Lovell has long been intrigued by the theme of the African American servicemen, particularly during World War I and World War II, because of the irony inherent in Black men enlisting to fight for a country that did not afford them basic human rights. Despite hopes that demonstrating American patriotism would improve their status in the U.S., returning soldiers were met with violent conflict and continued oppression.
Among the 380,000 African Americans who fought in the army during World War I, about 200,000 were sent to Europe. In 1919, however, these returning veterans were viewed resentfully by whites for so much as wearing their uniforms in public. Racial violence broke out in cities across the United States in what came to be known as the “Red Summer.”
Lovell’s newly published and highly anticipated print series, The Wayfarers, will debut at the fair. Images of men and women are overlayed and intertwined with vintage geographic maps. The individuals depicted float above man-made divisions of towns, states, and countries, highlighting journeys in time and place, perhaps before those imposed borders had been created. Many of the antique maps Lovell selected for the series allude to movement and migration such as railroad and harbor maps, evoking both the pleasures of voluntary travel and the pain and suffering caused by forced displacement.

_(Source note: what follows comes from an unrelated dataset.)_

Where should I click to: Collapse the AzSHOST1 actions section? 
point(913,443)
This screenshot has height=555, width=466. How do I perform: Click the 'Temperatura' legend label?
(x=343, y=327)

The Wayfarers series connotes the spirit of the African diaspora within the United States and the world at large. The faces sometimes hover over nations or regions that are not usually associated with Black communities, underscoring the existence of cultural, spiritual, as well as popular influences and contributions that Black people have made around the globe. Lovell cites the Sheedi peoples of India, the Falasha in Israel, as well as Black inhabitants throughout Europe, Asia, etc., past and present. The map, historically used as a tool of colonization and empire, is held in tension with the liberatory potential of an individual’s journey. The Wayfarers denote collective experiences through individual odysseys, and the promise and hope of travel shared across generations.